Stored records
•••••
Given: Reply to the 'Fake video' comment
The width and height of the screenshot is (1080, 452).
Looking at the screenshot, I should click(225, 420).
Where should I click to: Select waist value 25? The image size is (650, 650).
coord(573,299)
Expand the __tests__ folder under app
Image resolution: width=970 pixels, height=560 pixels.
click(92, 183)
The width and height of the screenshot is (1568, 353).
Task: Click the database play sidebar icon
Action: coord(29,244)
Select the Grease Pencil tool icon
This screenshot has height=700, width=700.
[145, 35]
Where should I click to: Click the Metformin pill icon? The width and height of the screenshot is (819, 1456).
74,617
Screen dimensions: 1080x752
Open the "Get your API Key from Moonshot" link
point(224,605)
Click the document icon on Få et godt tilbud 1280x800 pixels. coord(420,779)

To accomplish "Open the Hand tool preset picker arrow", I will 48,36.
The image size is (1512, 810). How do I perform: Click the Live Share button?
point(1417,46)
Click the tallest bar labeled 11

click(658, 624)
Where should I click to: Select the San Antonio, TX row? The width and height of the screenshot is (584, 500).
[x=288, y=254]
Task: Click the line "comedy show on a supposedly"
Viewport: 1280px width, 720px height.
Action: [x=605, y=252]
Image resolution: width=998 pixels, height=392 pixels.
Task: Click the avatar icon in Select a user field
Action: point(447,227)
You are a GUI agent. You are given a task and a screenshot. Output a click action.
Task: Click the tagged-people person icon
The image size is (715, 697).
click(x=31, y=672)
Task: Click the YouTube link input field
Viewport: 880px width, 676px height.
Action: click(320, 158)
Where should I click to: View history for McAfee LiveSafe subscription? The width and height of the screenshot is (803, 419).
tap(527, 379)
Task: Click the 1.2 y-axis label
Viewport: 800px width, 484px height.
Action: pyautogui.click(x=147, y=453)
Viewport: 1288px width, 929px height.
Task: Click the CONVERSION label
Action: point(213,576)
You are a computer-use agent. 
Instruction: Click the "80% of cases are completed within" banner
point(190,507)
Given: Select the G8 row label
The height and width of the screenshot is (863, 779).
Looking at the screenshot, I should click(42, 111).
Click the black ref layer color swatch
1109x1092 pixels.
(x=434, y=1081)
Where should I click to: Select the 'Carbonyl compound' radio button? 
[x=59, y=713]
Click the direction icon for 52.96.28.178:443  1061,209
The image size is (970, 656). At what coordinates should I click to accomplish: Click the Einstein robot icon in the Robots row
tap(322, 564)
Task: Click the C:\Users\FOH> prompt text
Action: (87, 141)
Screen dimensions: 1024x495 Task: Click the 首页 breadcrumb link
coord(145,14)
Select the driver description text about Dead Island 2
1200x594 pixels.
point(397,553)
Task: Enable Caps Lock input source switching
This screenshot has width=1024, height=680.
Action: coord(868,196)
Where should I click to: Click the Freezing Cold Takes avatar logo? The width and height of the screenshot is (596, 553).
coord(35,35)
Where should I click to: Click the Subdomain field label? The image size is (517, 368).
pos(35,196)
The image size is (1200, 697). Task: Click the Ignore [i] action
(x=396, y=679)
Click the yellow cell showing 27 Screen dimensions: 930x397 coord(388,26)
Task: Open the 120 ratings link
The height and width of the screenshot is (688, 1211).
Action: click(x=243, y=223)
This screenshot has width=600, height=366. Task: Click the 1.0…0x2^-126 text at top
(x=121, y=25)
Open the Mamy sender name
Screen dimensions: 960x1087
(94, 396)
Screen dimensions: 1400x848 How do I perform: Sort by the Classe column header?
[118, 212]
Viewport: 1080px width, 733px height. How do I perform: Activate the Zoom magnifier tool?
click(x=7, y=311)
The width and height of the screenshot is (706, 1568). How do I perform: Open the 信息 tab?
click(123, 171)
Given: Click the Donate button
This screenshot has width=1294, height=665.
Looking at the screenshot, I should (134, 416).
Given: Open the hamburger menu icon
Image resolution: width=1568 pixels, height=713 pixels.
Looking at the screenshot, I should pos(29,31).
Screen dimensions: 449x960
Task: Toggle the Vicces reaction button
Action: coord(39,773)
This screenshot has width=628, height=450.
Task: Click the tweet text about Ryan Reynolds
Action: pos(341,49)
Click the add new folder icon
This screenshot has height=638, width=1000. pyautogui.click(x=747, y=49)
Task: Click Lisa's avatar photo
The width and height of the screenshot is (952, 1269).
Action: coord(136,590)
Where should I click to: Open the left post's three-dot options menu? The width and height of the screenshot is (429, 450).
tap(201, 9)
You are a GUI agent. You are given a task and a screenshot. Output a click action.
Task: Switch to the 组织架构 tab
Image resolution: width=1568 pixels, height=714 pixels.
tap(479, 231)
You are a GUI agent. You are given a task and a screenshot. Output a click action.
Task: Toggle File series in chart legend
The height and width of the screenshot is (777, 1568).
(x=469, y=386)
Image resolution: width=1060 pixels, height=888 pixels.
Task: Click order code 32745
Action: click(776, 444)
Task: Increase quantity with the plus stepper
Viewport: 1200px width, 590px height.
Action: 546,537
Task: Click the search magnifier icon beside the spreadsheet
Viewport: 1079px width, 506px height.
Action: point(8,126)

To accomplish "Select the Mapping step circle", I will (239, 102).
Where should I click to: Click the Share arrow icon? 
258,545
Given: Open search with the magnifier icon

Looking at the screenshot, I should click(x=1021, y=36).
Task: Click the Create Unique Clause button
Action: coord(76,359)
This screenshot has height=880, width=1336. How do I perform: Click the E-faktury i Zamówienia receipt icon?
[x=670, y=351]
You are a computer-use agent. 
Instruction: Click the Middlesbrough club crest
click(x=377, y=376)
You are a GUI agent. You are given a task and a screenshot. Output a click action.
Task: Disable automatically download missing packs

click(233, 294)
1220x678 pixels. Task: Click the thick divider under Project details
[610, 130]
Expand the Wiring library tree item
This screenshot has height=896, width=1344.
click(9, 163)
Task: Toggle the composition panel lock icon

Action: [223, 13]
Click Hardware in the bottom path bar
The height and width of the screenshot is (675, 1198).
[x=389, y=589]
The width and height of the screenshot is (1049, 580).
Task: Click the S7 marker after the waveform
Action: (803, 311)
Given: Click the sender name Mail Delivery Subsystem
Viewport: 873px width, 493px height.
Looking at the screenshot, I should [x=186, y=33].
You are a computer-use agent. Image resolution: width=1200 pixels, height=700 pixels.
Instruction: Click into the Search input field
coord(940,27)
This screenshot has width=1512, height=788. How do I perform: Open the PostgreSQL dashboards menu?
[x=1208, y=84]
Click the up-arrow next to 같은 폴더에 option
•••••
Write down again, exactly as given, only the lines above that fall from the line with "Viewport: 880px width, 676px height." to the line with "Click the direction", inclusive.

Viewport: 880px width, 676px height.
Action: click(320, 158)
Where should I click to: View history for McAfee LiveSafe subscription? The width and height of the screenshot is (803, 419).
tap(527, 379)
Task: Click the 1.2 y-axis label
Viewport: 800px width, 484px height.
Action: pyautogui.click(x=147, y=453)
Viewport: 1288px width, 929px height.
Task: Click the CONVERSION label
Action: point(213,576)
You are a computer-use agent. 
Instruction: Click the "80% of cases are completed within" banner
point(190,507)
Given: Select the G8 row label
The height and width of the screenshot is (863, 779).
Looking at the screenshot, I should click(42, 111).
Click the black ref layer color swatch
1109x1092 pixels.
(x=434, y=1081)
Where should I click to: Select the 'Carbonyl compound' radio button? 
[x=59, y=713]
Click the direction icon for 52.96.28.178:443  1061,209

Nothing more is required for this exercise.